Pumps are specially designed and manufactured to cater for a whole range of different applications. This process takes into account aspects such as resistance to the fluids handled, temperature and pump pressure. The appropriate seal type for the individual pumping requirements is chosen from a wide variety of different shaft seals.

The design is based on one of the two following principles: sealing by means of a narrow radial gap (parallel to the shaft axis) or a narrow axial gap (at a right angle to the shaft axis). For both sealing principles, the gaps may either employ a contact or non-contact design.
See Fig. 1 Shaft seal

If only non-contacting controlled gap seals are used, a considerable amount of leaking fluid can always be assumed. This sealing system is therefore less suitable for environmentally harmful fluids handled.
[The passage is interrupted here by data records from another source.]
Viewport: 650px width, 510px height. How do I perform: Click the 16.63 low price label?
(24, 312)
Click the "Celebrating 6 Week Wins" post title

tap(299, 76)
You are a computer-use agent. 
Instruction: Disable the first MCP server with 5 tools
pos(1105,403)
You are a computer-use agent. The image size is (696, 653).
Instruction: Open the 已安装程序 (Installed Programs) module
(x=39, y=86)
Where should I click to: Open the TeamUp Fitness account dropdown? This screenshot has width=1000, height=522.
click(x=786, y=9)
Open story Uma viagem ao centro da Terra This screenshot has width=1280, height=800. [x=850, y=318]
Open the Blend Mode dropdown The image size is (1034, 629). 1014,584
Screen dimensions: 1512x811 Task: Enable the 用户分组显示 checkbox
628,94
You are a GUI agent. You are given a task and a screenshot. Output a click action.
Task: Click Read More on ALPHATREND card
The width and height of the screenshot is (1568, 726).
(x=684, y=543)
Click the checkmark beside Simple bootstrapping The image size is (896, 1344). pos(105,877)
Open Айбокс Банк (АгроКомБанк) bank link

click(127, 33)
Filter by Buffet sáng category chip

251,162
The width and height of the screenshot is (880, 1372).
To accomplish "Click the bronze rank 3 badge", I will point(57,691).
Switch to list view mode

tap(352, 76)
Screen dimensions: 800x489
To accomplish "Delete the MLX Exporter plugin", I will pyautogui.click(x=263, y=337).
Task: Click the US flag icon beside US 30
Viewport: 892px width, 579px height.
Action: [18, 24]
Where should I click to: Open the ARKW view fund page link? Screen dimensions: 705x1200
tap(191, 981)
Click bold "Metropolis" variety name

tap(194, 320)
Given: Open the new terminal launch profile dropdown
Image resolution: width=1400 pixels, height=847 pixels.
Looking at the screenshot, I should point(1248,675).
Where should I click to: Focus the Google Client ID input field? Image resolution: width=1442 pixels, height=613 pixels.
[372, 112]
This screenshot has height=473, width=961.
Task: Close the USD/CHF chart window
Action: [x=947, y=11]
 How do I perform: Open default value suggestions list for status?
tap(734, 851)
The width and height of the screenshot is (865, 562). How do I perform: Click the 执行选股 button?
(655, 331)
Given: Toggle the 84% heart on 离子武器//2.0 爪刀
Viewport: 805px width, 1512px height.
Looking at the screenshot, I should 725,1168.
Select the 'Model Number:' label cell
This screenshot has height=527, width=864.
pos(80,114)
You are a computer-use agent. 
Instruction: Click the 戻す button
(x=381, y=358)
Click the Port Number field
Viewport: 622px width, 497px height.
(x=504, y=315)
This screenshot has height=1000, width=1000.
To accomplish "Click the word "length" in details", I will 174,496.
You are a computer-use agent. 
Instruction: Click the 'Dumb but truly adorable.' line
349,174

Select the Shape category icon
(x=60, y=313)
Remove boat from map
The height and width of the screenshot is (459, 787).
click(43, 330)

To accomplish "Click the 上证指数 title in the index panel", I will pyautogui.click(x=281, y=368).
Shaft seals are by their nature susceptible to leakage, and with some types leakage is actually essential to ensure proper sealing functioning. The suggestion that a seal shaft provides "zero leakage" is therefore misleading. However, depending on the seal type chosen, the amount of leakage can vary considerably. A volute casing pump with a circumferential speed at the sealing area of 20 m/s and a pressure to be sealed of 15 bar which uses a gland packing for sealing has a leakage rate of about 5 – 8 l/h, while the leakage rate of a mechanical seal used under the same conditions is only approx. 6 cm3/h (0.006 l/h).

The leakage rate of 4 to 6000 l/h for a boiler feed pump sealed by a floating ring seal is particularly high; in this case, the diameter to be sealed is 200 mm and the pressure 40 bar, the rotational speed is 6000 rpm (~ 63 m/s).

Due to differences in pump designs the individual seal types are not necessarily suitable for every type of application. The type of seal to be employed depends on the sliding velocity, the pressure to be sealed and the fluid temperature.
See Fig. 2 Shaft seal

Contact-type shaft seal

In the case of contact-type dynamic shaft seals, the parts to be sealed move relative to each other. For this reason lip-contact and line-contact shaft seals (e.g. lip seals) are only suitable for use with very low pressure differences such as those occurring when sealing against bearing oil, and are usually not adjustable.
See Fig. 3 Shaft seal

Contact-type shaft seals can be classified as either static or dynamic. Dynamic seal types include gland packings and mechanical seals.
See Fig. 1 Shaft seal

Gland packing

The gland packing's application limit is primarily determined by the extent to which heat developing due to friction can be dissipated. For heavy-duty gland packings, leakage water is actually pre-cooled by means of an internally cooled shaft protecting sleeve and a cooling jacket.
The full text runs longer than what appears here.